What are consumers spending money on? The housing-related categories are weakest: building supplies, furniture and appliances. Car sales are relatively soft. Plenty of the discretionary spending categories are doing quite well, including sporting goods and restaurants/bars. We’re seeing a mix of thrifty and extravagant. Consumers seem to be shunning showy bling, but they are willing to spend their money on fun things that bring satisfaction. So they may drop a landline as an act of thriftiness while adding a smartphone for fun and games. Consumer behavior will be similar to companies that have laid off workers. When finances improve, they often find that they don’t have to replace all the staff they cut back in the downturn. Similarly, consumers who eliminated their landlines may not replace them when they get back to work.
Businesses are still being fairly cautious about their spending, but with a major dichotomy between large corporations and small business. Corporate profits now exceed their peak level from prior to the recession. Over the past four quarters profits have risen by about 14 percent. The best gauge of corporations’ willingness to spend is order volume for capital goods, which has risen briskly in the past year. Most corporate treasurers are enjoying large cash balances but are also feeling nervous about the economic outlook. International troubles, including European debt, Middle East turmoil and the Japanese earthquake, weigh on the minds of corporate executives. As a result, spending is less centered on increasing production capacity and more focused on reducing costs. Propositions that will succeed with large corporations involve up-front expenditures that will produce cost savings in the future.

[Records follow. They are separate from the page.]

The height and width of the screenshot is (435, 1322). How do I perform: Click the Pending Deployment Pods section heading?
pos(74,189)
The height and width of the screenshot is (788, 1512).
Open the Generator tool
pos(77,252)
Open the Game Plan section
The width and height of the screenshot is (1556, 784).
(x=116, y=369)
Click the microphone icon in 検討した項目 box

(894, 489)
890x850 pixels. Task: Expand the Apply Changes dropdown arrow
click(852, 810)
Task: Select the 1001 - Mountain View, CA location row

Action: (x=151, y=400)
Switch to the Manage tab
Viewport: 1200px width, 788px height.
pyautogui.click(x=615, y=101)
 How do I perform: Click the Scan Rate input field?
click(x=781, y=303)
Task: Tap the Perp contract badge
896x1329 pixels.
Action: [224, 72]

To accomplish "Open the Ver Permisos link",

Small business is in a decidedly different position. The earnings of proprietors and partnerships have yet to recover from the recession. At the peak of the housing boom, some 14 percent of small business earnings were in the construction sector, and we all know how weak that is. However, plenty of non-construction small businesses are still hurting. Although there are exceptions across the country, the typical small business is avoiding unnecessary spending, even for projects that will save them money in the long run. They may be willing to pay higher lifetime costs so long as current expenses are low. When small business fortunes turn around, they will be more willing to invest for their future.
In a nutshell, consumers want their necessities cheap so that they can spend money on fun and games. Corporations are willing to spend money now to lower costs in the future, and small businesses are holding tight to the cash they have. That sounds like a complicated economic environment for telecom executives, but the world won’t simplify itself just to make your job easier.